PGC1α Loss Promotes Lung Cancer Metastasis through Epithelial-Mesenchymal Transition

SIMPLE SUMMARY: Despite the therapeutic advances, lung cancer is the most dangerous cancer with poor 5-year survival rate due to metastasis and recurrence. Accumulated evidence indicates that the epithelial–mesenchymal transition (EMT) is considered to be responsible for the lung cancer metastasis; however, the transcriptional frameworks that regulate EMT-related gene expression are still poorly understood.
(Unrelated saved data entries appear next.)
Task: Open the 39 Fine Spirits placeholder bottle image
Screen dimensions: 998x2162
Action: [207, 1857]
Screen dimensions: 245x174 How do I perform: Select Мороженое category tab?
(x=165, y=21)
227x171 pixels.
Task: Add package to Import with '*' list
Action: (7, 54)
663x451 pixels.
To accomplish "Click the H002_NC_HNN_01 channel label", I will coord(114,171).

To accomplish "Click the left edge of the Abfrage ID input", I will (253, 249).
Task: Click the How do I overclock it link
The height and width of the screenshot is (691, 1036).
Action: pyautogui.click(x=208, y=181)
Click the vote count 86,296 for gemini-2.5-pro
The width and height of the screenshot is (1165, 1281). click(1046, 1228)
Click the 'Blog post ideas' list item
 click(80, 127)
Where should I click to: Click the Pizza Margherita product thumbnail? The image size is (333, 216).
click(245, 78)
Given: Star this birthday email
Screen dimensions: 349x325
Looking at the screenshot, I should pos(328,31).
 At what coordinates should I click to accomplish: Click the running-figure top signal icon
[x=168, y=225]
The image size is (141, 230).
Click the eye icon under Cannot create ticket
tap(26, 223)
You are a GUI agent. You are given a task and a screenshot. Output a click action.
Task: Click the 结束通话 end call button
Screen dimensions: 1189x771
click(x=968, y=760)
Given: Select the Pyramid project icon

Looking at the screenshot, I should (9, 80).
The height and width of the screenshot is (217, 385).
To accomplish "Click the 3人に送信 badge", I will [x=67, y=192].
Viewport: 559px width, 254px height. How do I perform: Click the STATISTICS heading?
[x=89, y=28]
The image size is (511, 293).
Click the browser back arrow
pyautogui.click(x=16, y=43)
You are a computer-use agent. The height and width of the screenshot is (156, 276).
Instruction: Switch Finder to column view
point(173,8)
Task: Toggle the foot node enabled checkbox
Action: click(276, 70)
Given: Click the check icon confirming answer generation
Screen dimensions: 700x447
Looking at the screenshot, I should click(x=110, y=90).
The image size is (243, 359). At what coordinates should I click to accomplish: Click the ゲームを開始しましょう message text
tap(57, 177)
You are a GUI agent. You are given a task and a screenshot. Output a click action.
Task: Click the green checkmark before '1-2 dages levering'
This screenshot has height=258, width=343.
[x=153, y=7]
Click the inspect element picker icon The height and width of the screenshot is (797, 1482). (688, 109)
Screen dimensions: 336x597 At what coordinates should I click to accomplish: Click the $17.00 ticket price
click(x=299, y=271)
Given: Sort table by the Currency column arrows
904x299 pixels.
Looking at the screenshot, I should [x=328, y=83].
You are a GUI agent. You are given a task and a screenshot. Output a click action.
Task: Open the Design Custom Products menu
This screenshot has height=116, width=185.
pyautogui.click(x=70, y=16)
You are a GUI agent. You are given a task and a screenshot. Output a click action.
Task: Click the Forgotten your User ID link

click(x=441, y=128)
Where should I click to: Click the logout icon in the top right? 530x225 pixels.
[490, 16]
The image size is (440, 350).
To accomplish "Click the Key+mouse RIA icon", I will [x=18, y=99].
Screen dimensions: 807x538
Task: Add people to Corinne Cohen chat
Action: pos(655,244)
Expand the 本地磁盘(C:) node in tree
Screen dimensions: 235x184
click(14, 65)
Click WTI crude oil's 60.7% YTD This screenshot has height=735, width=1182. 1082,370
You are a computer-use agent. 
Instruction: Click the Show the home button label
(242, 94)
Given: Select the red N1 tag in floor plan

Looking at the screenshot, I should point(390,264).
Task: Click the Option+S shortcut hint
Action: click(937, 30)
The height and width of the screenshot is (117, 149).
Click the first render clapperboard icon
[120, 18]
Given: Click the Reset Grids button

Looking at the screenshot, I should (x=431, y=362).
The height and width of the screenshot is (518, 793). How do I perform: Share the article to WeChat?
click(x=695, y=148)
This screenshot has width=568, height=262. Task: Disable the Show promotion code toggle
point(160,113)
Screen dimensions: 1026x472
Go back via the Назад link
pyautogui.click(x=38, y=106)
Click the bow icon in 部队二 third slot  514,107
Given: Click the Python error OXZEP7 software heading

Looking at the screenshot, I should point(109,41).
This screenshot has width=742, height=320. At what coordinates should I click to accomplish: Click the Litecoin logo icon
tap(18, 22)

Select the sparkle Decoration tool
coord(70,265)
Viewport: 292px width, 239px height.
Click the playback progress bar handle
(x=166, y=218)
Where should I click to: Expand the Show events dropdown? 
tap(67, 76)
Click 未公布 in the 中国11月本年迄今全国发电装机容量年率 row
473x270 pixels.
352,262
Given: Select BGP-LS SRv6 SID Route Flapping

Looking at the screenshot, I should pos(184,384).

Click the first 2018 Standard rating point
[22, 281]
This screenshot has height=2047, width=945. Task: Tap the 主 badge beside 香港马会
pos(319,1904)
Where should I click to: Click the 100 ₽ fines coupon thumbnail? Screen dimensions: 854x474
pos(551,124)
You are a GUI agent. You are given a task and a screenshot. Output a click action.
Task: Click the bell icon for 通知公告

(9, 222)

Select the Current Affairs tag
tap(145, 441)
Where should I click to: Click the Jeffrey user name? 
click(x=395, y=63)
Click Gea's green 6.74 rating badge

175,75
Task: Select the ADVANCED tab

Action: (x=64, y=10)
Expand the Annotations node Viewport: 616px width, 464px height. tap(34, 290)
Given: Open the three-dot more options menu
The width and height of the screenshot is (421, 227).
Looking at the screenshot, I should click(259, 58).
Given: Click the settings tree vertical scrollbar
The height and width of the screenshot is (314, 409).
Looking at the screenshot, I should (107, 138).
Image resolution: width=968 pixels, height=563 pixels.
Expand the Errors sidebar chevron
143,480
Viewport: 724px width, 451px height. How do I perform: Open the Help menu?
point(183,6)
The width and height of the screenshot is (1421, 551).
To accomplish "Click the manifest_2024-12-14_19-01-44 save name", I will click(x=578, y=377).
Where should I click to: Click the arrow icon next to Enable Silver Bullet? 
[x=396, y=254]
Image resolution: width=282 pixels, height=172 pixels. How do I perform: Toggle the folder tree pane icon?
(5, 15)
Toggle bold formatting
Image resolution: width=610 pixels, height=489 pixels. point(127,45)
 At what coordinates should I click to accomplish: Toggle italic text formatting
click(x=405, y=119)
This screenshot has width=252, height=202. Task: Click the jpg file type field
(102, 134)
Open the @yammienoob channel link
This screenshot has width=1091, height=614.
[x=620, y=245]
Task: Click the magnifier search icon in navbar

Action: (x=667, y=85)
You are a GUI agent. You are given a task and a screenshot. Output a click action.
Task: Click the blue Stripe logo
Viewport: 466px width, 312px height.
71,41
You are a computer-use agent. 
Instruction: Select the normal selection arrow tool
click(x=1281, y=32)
Here, we suggest that cooperation of TCF4-TWIST1 controlled by the PGC1α-ID1 transcriptional axis mediates EMT and lung cancer metastasis, and that this molecular framework is an attractive target for lung cancer diagnosis and treatment. ABSTRACT: PGC1α oppositely regulates cancer metastasis in melanoma, breast, and pancreatic cancer; however, little is known about its impact on lung cancer metastasis. Transcriptome and in vivo xenograft analysis show that a decreased PGC1α correlates with the epithelial–mesenchymal transition (EMT) and lung cancer metastasis. The deletion of a single Pgc1α allele in mice promotes bone metastasis of Kras(G12D)-driven lung cancer. Mechanistically, PGC1α predominantly activates ID1 expression, which interferes with TCF4-TWIST1 cooperation during EMT. Bioinformatic and clinical studies have shown that PGC1α and ID1 are downregulated in lung cancer, and correlate with a poor survival rate. Our study indicates that TCF4-TWIST1-mediated EMT, which is regulated by the PGC1α-ID1 transcriptional axis, is a potential diagnostic and therapeutic target for metastatic lung cancer.